(Dataset records)
[Start of Attachment]
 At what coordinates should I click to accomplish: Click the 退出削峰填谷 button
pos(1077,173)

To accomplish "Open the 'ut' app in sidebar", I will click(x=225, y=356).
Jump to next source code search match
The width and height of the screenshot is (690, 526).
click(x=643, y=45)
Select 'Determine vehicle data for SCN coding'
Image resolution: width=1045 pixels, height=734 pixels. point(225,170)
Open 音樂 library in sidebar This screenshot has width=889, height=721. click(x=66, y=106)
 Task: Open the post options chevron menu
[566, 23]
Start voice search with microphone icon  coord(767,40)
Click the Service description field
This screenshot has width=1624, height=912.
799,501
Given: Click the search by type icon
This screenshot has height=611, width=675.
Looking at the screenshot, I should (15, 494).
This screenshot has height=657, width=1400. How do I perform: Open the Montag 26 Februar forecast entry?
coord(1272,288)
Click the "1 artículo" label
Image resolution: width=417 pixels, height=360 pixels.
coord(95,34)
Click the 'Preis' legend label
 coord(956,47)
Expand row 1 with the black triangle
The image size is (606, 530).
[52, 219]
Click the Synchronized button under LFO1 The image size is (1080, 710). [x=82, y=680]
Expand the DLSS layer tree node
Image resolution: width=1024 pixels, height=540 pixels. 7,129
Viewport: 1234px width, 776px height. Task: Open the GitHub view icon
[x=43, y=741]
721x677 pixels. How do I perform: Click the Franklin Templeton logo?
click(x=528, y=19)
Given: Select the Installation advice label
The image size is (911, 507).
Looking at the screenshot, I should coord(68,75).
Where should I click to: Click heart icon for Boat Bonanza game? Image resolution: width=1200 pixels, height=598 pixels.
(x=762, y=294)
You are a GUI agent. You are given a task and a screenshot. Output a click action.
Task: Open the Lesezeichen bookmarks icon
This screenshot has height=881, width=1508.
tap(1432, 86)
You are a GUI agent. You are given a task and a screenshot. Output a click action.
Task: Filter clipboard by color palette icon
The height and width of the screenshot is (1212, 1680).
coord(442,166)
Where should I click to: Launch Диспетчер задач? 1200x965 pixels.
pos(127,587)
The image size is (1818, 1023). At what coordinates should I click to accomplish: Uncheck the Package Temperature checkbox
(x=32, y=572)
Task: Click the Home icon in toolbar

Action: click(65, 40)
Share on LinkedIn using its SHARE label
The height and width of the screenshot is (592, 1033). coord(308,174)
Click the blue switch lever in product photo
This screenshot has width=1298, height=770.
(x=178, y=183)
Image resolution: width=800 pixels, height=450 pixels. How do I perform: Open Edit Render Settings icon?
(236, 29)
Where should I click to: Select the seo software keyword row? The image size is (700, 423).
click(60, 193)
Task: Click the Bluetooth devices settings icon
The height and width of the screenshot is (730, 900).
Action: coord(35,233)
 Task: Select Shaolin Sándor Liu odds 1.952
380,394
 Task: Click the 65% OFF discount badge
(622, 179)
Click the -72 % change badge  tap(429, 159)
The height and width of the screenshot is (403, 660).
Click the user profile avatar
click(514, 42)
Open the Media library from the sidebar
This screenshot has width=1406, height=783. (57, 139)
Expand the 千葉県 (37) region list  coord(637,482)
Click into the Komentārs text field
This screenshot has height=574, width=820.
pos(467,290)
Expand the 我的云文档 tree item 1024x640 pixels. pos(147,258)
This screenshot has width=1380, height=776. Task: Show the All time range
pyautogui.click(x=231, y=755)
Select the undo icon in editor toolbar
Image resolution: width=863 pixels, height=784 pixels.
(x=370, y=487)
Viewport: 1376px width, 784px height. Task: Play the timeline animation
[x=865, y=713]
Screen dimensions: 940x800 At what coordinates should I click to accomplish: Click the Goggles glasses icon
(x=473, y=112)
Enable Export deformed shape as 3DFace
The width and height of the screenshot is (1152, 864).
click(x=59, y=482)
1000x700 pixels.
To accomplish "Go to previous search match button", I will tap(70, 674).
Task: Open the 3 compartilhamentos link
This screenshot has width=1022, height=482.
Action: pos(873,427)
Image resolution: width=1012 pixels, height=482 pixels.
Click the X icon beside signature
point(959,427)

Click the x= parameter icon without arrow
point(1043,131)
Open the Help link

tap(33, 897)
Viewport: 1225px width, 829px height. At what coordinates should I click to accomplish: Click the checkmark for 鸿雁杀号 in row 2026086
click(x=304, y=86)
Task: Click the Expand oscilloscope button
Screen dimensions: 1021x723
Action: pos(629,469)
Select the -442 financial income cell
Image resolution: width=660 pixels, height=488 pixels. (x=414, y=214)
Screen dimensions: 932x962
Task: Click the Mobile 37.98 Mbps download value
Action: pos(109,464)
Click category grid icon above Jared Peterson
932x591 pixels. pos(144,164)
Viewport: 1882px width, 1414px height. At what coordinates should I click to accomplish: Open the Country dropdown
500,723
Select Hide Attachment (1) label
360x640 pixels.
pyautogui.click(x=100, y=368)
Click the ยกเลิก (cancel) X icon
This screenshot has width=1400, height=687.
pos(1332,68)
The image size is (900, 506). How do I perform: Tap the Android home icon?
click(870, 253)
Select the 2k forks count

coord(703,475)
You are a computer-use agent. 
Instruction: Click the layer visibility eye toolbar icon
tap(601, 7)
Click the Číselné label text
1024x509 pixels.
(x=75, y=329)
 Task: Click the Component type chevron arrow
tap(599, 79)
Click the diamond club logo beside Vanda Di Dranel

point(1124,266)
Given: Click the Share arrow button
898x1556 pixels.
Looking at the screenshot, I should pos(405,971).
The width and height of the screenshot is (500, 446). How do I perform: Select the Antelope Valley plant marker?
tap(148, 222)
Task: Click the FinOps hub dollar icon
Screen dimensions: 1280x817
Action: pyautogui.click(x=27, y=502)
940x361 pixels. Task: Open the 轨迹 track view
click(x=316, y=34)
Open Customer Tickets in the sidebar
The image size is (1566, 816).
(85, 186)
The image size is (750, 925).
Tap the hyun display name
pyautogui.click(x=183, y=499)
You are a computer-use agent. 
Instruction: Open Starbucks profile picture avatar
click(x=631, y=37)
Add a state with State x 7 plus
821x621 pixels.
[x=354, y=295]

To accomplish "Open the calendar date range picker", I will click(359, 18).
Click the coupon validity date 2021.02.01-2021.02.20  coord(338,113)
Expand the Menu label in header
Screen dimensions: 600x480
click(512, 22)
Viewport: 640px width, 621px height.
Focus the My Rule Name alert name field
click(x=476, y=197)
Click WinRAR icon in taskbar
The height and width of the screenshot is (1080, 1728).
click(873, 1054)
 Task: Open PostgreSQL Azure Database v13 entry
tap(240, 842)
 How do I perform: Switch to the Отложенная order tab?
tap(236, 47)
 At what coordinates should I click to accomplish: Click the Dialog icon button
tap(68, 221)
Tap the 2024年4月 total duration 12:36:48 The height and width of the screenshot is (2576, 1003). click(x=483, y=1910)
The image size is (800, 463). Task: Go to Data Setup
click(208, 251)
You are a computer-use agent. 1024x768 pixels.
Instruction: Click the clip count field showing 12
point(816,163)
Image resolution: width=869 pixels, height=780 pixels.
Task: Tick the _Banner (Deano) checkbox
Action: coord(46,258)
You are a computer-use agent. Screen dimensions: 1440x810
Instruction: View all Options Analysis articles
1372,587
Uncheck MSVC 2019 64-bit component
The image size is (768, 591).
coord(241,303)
[End of Attachment]
Working down the entries above, count each line in which "date" occurs, and state only the resulting number.

2